Jeremy Shaw jeremy at n-heptane.com
Wed Dec 21 18:54:55 CET 2011


On Wed, Dec 21, 2011 at 11:24 AM, wren ng thornton <wren at freegeek.org> wrote:
> Agreed with this. And with Ganesh Sittampalam: the solution to the problem
> of major version changes is automated testing/reporting, not allowing
> potentially breaking changes in minor versions.

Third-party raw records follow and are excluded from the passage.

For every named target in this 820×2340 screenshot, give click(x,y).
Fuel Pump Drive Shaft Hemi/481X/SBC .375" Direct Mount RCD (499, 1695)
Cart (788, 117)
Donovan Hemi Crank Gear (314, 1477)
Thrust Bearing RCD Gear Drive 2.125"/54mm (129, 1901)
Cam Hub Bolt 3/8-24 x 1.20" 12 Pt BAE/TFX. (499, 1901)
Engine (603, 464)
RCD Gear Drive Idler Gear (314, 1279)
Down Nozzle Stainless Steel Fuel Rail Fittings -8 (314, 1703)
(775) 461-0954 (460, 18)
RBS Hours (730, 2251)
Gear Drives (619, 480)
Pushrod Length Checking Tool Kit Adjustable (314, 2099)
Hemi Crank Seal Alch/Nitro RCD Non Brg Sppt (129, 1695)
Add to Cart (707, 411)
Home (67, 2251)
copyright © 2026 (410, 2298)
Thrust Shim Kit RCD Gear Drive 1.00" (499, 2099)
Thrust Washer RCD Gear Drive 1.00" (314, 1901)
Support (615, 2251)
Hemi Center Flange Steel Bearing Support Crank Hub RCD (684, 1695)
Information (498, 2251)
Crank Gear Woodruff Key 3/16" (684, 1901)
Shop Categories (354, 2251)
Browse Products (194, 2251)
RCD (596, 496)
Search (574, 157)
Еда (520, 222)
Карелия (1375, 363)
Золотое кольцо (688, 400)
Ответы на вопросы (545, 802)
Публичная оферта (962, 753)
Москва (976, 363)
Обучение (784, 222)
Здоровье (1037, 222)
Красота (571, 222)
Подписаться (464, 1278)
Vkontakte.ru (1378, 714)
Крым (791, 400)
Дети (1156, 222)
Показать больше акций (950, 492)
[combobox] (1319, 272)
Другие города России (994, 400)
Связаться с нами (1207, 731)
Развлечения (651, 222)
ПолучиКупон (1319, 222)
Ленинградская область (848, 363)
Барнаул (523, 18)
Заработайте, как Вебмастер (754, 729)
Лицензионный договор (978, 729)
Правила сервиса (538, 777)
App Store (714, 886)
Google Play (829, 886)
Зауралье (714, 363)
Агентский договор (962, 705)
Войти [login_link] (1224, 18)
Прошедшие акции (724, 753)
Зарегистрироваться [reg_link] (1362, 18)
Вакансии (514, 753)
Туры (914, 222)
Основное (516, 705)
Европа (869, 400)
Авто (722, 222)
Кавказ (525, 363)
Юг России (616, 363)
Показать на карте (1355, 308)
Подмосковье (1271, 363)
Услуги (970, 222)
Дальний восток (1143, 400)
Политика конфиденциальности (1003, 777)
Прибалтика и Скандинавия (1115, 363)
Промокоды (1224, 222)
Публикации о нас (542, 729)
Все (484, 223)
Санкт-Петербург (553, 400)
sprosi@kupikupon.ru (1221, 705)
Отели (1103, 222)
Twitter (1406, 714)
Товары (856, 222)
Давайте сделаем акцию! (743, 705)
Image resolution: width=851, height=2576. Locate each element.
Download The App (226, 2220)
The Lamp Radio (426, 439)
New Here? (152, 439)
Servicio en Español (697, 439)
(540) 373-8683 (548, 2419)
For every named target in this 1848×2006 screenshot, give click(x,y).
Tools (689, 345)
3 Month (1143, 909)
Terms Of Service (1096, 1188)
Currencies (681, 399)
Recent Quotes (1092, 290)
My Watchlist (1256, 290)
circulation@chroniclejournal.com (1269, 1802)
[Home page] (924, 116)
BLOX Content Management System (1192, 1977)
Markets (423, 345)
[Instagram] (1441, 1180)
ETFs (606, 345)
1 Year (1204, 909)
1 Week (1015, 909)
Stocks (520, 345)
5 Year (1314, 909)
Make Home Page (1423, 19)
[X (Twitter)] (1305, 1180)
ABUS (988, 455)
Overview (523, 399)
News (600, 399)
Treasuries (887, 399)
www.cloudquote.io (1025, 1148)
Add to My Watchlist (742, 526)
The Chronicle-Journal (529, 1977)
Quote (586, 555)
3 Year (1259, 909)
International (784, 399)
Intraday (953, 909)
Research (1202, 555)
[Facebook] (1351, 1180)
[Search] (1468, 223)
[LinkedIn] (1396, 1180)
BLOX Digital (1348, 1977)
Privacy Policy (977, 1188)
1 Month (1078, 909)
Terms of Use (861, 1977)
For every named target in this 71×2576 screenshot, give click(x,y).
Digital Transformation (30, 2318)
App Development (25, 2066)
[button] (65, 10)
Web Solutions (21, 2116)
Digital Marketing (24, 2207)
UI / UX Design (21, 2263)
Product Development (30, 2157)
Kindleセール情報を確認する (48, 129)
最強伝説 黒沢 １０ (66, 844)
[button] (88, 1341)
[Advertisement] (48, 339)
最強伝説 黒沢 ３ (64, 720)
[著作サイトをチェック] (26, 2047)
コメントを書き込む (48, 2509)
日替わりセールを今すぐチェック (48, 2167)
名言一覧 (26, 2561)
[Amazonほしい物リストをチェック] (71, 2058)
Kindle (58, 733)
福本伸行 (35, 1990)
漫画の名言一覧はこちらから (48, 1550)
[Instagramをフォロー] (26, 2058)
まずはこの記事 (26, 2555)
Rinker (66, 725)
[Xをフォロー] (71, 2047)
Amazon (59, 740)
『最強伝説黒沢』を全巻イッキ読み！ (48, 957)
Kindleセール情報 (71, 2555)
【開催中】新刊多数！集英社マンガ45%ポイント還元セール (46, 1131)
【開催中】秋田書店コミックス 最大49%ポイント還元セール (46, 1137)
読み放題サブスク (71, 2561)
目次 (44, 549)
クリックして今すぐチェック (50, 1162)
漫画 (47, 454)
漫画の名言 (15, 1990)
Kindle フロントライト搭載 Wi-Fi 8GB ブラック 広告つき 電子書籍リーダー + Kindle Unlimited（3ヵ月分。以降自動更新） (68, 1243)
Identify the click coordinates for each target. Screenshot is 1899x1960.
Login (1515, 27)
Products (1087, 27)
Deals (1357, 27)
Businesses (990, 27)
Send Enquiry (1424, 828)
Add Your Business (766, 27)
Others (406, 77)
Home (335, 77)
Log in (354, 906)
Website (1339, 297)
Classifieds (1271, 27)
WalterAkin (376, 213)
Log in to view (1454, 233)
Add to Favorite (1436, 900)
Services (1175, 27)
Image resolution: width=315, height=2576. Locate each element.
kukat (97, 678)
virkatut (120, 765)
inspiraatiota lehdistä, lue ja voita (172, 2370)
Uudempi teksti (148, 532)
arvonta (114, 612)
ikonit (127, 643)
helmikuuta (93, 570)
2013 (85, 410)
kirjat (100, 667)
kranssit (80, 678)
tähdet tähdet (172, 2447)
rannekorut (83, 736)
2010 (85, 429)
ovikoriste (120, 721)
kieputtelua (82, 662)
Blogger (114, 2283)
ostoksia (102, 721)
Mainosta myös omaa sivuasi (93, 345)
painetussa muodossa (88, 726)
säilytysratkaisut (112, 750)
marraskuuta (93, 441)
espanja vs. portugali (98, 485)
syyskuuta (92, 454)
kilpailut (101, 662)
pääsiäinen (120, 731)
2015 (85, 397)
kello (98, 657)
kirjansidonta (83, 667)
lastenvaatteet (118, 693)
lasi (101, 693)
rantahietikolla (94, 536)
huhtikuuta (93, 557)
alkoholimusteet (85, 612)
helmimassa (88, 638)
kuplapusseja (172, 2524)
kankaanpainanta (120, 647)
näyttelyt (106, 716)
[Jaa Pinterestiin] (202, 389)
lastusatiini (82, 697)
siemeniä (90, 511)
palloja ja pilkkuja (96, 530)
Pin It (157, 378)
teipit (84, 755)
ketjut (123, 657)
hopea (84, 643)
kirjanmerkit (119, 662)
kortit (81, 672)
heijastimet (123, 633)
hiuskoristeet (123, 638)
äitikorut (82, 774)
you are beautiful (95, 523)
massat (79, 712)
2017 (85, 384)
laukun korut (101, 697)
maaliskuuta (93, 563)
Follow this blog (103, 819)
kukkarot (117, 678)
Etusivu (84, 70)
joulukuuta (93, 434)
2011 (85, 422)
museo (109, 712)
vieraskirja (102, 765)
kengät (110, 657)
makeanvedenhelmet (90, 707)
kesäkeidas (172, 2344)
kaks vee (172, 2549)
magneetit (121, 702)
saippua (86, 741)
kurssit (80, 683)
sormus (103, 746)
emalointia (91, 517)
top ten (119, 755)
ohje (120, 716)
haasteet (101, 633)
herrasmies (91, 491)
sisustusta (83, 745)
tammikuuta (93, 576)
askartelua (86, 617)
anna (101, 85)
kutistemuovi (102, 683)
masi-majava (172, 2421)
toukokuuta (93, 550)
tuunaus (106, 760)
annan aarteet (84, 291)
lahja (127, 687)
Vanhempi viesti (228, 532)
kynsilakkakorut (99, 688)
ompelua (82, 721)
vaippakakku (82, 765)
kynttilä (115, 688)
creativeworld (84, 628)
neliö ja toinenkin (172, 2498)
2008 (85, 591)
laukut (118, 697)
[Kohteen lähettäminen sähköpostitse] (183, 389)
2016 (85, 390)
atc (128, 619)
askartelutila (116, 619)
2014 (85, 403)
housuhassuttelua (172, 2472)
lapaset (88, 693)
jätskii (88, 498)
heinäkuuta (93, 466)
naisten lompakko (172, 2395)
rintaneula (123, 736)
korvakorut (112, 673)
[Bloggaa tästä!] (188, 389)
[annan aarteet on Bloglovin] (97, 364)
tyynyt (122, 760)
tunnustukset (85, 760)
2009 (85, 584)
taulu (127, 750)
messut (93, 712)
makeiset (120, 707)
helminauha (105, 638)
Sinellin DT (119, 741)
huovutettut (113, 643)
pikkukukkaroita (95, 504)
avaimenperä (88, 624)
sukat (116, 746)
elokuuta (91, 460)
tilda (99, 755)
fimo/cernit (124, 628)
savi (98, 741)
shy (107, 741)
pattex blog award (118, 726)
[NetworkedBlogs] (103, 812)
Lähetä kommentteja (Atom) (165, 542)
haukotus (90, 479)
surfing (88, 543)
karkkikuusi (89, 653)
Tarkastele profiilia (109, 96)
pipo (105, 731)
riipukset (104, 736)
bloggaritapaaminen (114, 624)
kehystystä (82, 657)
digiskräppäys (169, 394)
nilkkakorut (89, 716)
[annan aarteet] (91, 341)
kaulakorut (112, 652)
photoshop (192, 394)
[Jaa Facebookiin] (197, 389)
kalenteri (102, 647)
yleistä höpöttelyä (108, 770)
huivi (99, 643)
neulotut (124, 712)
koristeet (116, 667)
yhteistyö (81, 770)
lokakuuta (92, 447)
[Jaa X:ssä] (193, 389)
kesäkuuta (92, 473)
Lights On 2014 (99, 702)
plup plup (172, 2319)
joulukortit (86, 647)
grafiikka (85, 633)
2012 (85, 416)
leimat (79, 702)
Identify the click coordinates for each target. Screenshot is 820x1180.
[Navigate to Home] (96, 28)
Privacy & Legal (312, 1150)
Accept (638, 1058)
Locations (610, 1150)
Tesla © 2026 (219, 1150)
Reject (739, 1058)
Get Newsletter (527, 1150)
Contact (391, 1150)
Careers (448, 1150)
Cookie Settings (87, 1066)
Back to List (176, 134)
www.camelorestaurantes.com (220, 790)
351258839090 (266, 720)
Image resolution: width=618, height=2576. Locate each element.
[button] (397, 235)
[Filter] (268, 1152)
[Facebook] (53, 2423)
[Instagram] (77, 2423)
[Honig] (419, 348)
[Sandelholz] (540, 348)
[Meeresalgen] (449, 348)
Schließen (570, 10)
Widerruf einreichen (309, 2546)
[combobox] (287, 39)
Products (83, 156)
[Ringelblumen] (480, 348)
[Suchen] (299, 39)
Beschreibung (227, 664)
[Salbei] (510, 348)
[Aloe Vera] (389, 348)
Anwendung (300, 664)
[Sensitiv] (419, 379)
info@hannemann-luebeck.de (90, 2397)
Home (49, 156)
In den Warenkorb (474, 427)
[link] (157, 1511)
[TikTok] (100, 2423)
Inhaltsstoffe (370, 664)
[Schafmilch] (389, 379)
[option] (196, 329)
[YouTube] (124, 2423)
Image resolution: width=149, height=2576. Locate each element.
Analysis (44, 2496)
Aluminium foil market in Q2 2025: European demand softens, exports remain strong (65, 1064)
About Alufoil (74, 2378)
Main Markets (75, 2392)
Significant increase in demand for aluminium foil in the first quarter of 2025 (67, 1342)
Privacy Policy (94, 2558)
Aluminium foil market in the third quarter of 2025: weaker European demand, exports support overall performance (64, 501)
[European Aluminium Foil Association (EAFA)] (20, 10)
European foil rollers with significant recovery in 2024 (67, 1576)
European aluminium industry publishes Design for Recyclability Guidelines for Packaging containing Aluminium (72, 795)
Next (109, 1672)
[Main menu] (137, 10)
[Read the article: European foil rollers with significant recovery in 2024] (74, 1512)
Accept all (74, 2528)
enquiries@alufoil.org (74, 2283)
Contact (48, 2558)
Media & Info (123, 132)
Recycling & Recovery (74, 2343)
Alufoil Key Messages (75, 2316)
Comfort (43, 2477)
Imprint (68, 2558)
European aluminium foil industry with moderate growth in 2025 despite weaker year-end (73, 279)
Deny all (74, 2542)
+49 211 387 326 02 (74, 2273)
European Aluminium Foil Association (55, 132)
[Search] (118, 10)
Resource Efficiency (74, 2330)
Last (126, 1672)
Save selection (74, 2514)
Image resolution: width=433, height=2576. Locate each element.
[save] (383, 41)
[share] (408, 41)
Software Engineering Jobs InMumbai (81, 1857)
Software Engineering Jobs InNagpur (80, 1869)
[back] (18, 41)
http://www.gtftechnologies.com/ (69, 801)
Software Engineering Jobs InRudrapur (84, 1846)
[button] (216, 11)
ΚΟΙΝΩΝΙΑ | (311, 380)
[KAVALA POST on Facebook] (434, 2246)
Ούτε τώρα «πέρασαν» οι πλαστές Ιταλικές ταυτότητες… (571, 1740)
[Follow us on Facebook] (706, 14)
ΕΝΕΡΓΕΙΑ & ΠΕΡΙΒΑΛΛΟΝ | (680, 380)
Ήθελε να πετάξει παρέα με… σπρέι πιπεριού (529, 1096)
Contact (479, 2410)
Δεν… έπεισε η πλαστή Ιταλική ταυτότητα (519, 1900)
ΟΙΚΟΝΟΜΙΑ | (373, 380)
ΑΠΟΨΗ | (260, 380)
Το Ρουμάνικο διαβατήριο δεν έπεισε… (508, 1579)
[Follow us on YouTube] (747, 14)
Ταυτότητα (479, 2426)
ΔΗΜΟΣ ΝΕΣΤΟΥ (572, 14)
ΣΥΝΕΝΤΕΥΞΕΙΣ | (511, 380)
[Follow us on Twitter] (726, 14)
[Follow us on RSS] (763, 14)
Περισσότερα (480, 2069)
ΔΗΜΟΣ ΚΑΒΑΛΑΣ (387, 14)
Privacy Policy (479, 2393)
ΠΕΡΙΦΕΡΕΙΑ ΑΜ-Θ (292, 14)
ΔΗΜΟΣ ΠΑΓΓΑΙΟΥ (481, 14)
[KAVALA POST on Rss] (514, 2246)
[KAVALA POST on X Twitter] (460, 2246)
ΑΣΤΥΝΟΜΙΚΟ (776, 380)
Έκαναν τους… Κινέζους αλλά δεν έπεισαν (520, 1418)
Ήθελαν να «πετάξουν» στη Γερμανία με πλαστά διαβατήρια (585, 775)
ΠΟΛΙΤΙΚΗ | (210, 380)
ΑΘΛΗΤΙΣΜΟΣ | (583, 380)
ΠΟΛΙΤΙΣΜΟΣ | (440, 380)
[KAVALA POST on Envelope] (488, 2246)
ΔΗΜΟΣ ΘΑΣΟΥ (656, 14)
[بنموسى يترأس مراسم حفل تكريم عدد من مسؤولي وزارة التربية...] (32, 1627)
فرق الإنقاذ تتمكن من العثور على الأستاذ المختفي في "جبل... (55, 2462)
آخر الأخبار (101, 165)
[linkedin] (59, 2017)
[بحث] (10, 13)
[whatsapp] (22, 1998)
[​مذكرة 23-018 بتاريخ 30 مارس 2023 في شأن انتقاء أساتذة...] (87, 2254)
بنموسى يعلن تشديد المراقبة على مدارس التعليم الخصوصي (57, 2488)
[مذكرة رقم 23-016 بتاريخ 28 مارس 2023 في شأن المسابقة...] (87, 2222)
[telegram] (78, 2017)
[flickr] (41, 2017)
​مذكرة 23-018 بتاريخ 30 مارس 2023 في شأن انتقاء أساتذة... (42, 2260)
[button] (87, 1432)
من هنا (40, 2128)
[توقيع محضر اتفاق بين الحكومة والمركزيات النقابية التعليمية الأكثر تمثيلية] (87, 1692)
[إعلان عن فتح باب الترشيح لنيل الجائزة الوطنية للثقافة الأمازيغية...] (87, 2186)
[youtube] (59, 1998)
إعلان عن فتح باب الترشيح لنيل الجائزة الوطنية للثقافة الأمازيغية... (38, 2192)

Can you explain how this helps ?

The problem I have is that the chances of adding a new instance
breaking something is often pretty low -- possibly 0. But, bumping the
major version number requires myself and others to do a bunch of work.
Would this automated testing allow me to be sure that nothing will
break when I add an instance, and therefore allow me to only bump the
minor version number? Obviously, the only way to know is to look in
every package the depends on my library and see if it adds any
conflicting instances. Though in practice, we can really only check
the packages on hackage.

Let's say the authors of text add a new instance[1]. I can not
actually update to that new version of text until all the other
libraries I use that depend on it are updated. For a very popular
library, like text, than can take awhile. So, I am stuck with the old
version until everybody updates -- and probably all they are going to
do is bump the version range.

Let's say that there turns out there is a conflict -- some package
does create a duplicate instance. Well, I can always use the
constraints flag to stick with the older text library until that *one*
problem package is updated. Annoying -- yes, but so is the
alternative.

So, the 'automated' solution I would like to see is one where the text
authors upload a new version with a bumped major version, and then
something automated happens and I can install text plus all the other
libraries that use it with out having to wait for the authors to
update their libraries.

Alternatively, a system where libraries exported some sort of
declaration of the API they need, so that the PVP is irrelevant would
be nice too -- if such a thing could be made to work. The core issue
is, after all, that we basically have a single bit of information that
we use to declare that the API is changed. That is obviously not very
fine grained...

- jeremy

[1] I don't text actually declares any type classes -- but let's pretend it did.